=== Work task ===
Report back each line of the data that contains the word "State".

=== Extracted data ===
+ + + + +
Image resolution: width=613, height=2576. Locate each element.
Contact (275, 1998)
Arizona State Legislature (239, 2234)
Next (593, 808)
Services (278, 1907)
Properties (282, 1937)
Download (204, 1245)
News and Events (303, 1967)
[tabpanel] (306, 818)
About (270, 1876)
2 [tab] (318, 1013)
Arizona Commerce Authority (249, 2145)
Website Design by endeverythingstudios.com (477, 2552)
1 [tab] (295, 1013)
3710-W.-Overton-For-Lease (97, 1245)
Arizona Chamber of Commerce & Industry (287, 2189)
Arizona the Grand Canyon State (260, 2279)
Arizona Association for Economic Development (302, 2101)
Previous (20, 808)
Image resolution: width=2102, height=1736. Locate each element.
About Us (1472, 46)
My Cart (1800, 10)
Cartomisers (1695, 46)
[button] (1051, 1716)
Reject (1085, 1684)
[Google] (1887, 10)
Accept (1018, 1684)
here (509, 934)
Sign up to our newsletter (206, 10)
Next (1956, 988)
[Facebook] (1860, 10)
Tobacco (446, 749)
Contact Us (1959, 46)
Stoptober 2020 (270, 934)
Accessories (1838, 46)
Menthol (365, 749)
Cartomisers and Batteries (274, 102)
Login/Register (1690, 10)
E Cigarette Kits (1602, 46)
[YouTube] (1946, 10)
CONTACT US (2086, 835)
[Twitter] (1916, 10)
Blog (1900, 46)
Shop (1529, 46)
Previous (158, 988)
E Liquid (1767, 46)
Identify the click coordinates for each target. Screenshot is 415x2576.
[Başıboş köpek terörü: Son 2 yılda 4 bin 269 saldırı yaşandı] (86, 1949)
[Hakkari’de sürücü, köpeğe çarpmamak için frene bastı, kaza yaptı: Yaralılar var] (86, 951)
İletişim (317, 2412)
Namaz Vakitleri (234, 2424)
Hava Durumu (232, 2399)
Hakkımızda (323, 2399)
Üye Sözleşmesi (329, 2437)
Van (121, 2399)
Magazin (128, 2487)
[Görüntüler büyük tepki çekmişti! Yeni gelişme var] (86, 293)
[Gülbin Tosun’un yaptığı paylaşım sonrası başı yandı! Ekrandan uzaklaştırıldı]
+ + + + +
=== Solution to this task ===
Arizona State Legislature (239, 2234)
Arizona the Grand Canyon State (260, 2279)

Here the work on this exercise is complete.